My fave responses have been from Diablo. No idea who Diablo is but you've made me laugh this morning!!


----------



## Jazzz (Jun 12, 2012)

our main problems are rabbits, cane toads, foxes and feral cats.

Rabbits have caused hundreds of plant species to go extinct. I would love for them to be extinct in australia! They make lovely pets, just dont need them destroying the natural environment =] 

They can stay overseas where they dont do damage...

@ diablo - saying ' a few lovely rabbits' just shows you have no idea what your talking about.

people do actually regularly feed rabbits to larger snakes. I dont do it. Does that not happen over there??


----------



## Guest (Jun 15, 2012)

Lopside said:


> My fave responses have been from Diablo. No idea who Diablo is but you've made me laugh this morning!!


why thank you my dear


----------



## suewhite (Oct 31, 2009)

Lopside said:


> My fave responses have been from Diablo. No idea who Diablo is but you've made me laugh this morning!!


Don't forget Jazzz as well:thumbup:


----------



## paddyjulie (May 9, 2009)

Please don't close this till I finish...right back to page 15 I go...its so much fun :lol:


----------



## Guest (Jun 15, 2012)

Jazzz said:


> our main problems are rabbits, cane toads, foxes and feral cats.
> 
> Rabbits have caused hundreds of plant species to go extinct. I would love for them to be extinct in australia! They make lovely pets, just dont need them destroying the natural environment =]
> 
> They can stay overseas where they dont do damage...


real little wildlife warrior aren`t you ? 
i`d never wish extinction on any species.


----------



## Jazzz (Jun 12, 2012)

diablo said:


> real little wildlife warrior aren`t you ?
> i`d never wish extinction on any species.


thats what happens when you study environmental science!

i just want them to be eradicated in australia, not become extinct as a species.

same with foxes and especially cane toads! Feral cats also need to be controlled.

for the record i only knew that a couple of you had rabbits from your signatures... we obviously dont have them as pets here.


----------



## DoodlesRule (Jul 7, 2011)

Sooo we have a an animal lover who claims to be a vegan but eats eggs, gases rats to feed to snakes and wants rabbits extinct - I do so admire people who stick to their principles!

I wonder Jazzz, how you would categorise people that only eat rabbit meat?


----------



## Guest (Jun 15, 2012)

but you said


Jazzz said:


> actually rabbits are illegal as pets and are hunted. *Hopefully they will be extinct in Aus soon *=]


how can you profess to be an animal lover then come out with comments like that ?


----------



## Guest (Jun 15, 2012)

Jazzz said:


> thats what happens when you study environmental science!
> 
> i just want them to be eradicated in australia, not become extinct as a species.
> 
> ...


Actually many people in OZ do keep pet rabbits, they aren't banned in every state


----------



## Jazzz (Jun 12, 2012)

thats actually really interesting!

i would condone and support that in australia as long as the killing was done humanely and the rabbits were hunted not farmed.

they are causing ridiculous amounts of environmental damage... theres just no way you can love them as pests

as pets they are adorable! We just cant have them in australia, they do way too much damage.

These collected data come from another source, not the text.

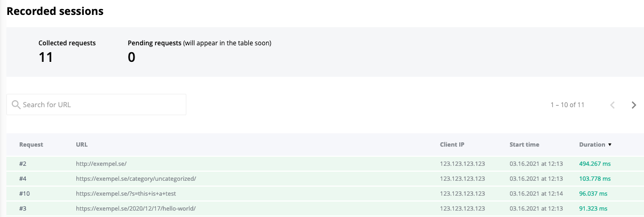The width and height of the screenshot is (644, 217).
Task: Open the http://exempel.se/ request URL
Action: click(x=101, y=164)
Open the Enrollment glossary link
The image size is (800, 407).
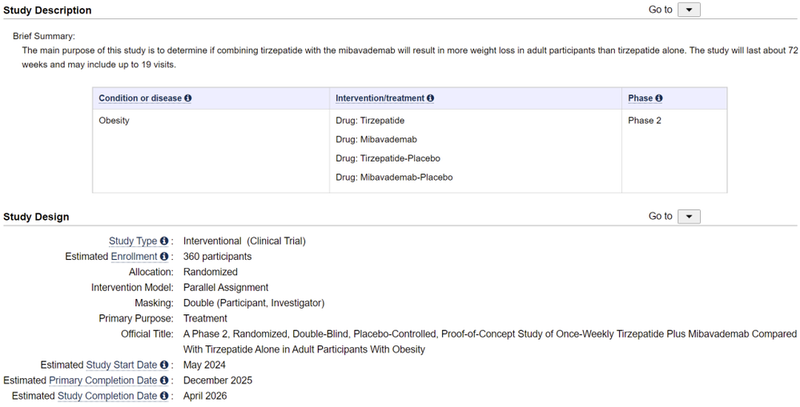134,256
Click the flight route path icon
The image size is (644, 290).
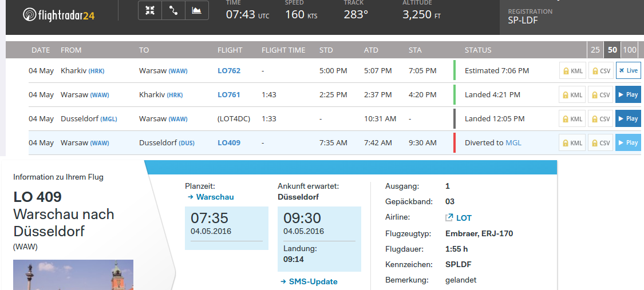point(173,11)
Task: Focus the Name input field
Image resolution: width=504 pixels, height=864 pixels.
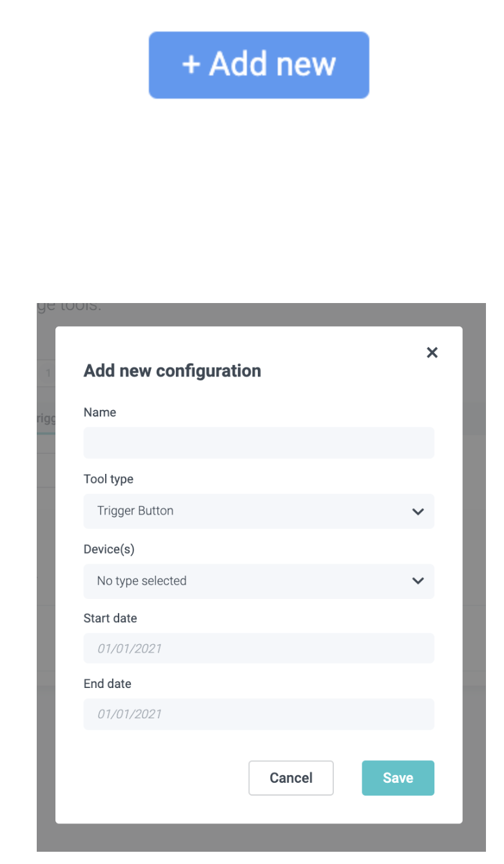Action: click(x=258, y=443)
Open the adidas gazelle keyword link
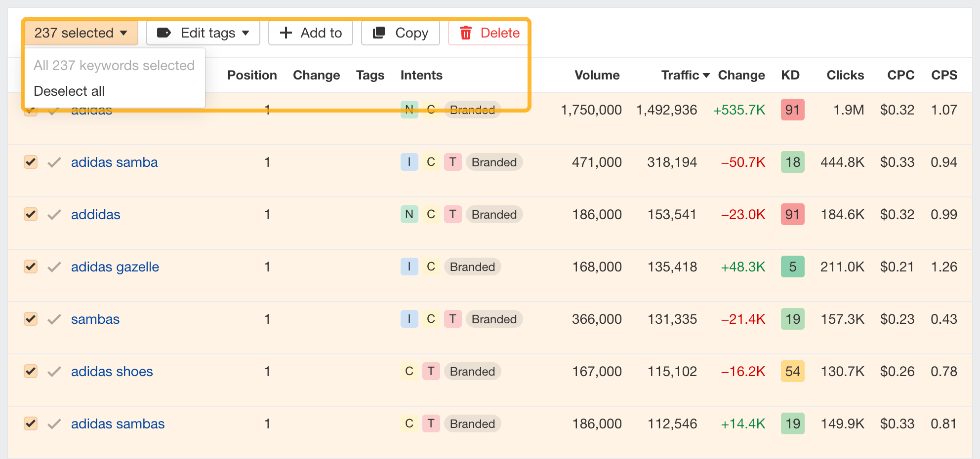This screenshot has width=980, height=459. 115,267
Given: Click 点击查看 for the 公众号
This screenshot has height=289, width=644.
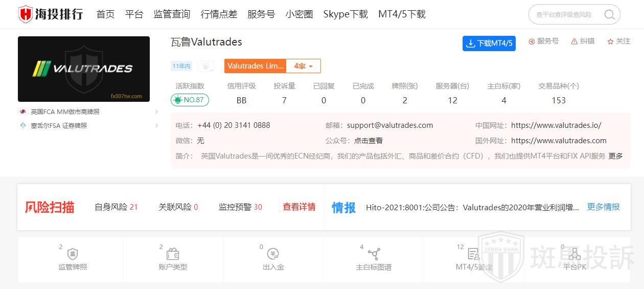Looking at the screenshot, I should [368, 141].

i wish they were illegal in every state =[ i think they are legal in 2?


----------



## Lopside (Mar 20, 2012)

Jazzz said:


> thats what happens when you study environmental science!
> 
> i just want them to be eradicated in australia, not become extinct as a species.
> 
> ...


Erm you didn't say hopefully eradicate. You said hopefully extinct. 
And correction, I know of people who have pet rabbits in Australia.


----------



## rona (Aug 18, 2011)

Jazzz said:


> thats what happens when you study environmental science!
> 
> i just want them to be eradicated in australia, not become extinct as a species.
> 
> ...


Really?

Dwarf Lops, Mini Lops, Netherland Dwarfs, Rex rabbits, Plush Lops in Australia - Pets, Bunnies for sale

Rabbits for Sale Australia

rabbits for sale in Sydney Region, NSW | Free Local Classifieds Gumtree Australia


----------



## suewhite (Oct 31, 2009)

rona said:


> Really?
> 
> Dwarf Lops, Mini Lops, Netherland Dwarfs, Rex rabbits, Plush Lops in Australia - Pets, Bunnies for sale
> 
> ...


Cant pull one over on detective Rona


----------



## Jazzz (Jun 12, 2012)

by 'here' i meant anywhere i have ever lived in my life.

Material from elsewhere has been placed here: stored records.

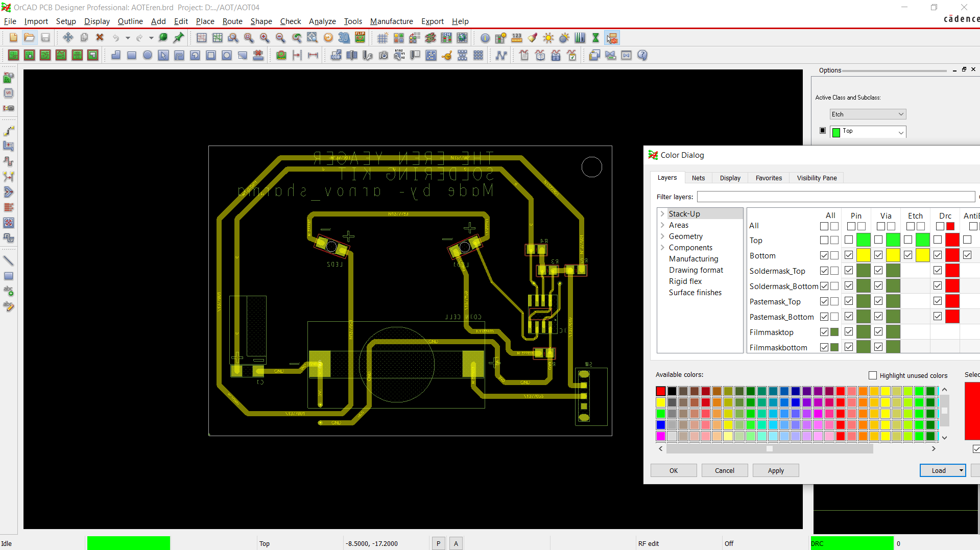This screenshot has height=550, width=980.
Task: Click the camera snapshot icon
Action: point(384,56)
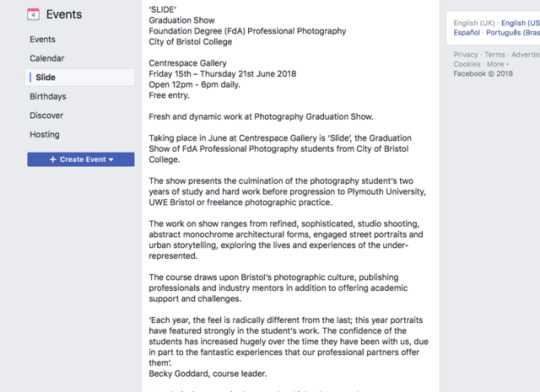
Task: Switch language to Português (Brasil)
Action: tap(513, 33)
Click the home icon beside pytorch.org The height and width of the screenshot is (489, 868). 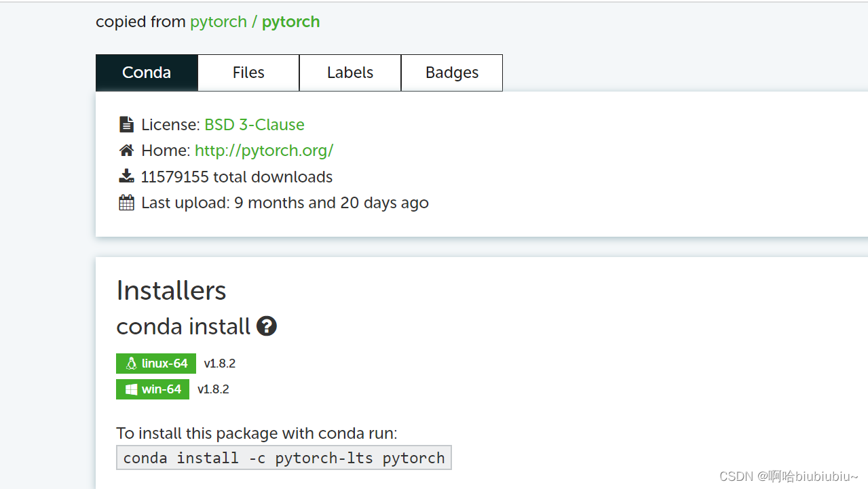[x=126, y=149]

they are not legal in my state. Which is bigger then the whole UK... 

extinct in one country, not extinct in the world as a species. As i specified. Eradication and extinction means the same thing in these circumstances as i specified australia. 

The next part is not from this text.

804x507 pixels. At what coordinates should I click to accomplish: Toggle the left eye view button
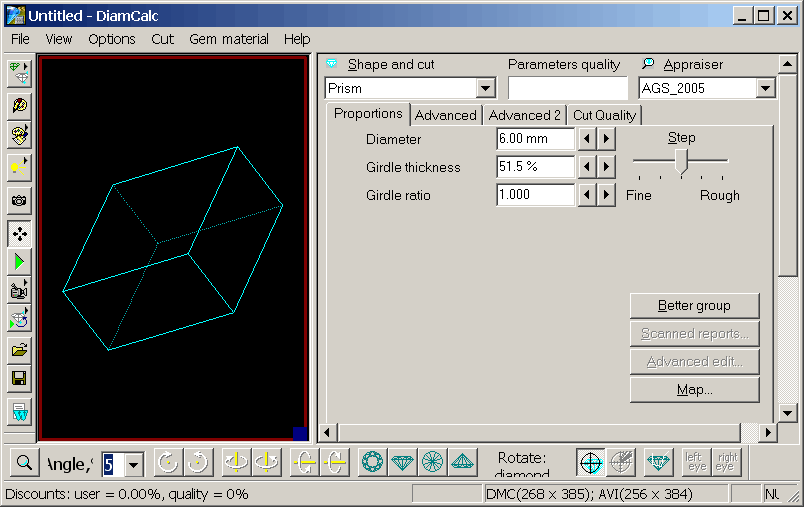695,463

Other states should not be aloud to have them as pets. i do not agree with this. It is impossible to eradicate a species while there is still a captive population.


----------



## Guest (Jun 15, 2012)

Jazzz said:


> Other states should not be aloud to have them as pets. i do not agree with this. It is impossible to eradicate a species while there is still a captive population.


same thing could be said about snakes things happening over here right now which could effect the whole reptile industry worldwide , not doing anyone any favours are you ?


----------



## noushka05 (Mar 28, 2008)

ohh Waterlily lives in Perth and has two rabbits.


but i know she said hamsters are banned there.


But im with Jazz 100% on eradicating rabbits from the wild in Australia, they, like the fox and cane toad, have been an ecological disaster.


----------



## Jazzz (Jun 12, 2012)

diablo said:


> same thing could be said about snakes


im confused... why am i trying to eradicate native species of snakes??


----------



## rona (Aug 18, 2011)

suewhite said:


> Cant pull one over on detective Rona


They aren't allowed in Queensland which is where Jazzz comes from, huge fines for keeping one

Rabbits | Primary industries & fisheries | Queensland Government


----------



## Jazzz (Jun 12, 2012)

only $30k 

@ diablo - you keep talking about this 'secret' thing that is happening in the UK... are you going to say what it is or do you like being mysterious?


----------



## noushka05 (Mar 28, 2008)

diablo said:


> but you said
> 
> how can you profess to be an animal lover then come out with comments like that ?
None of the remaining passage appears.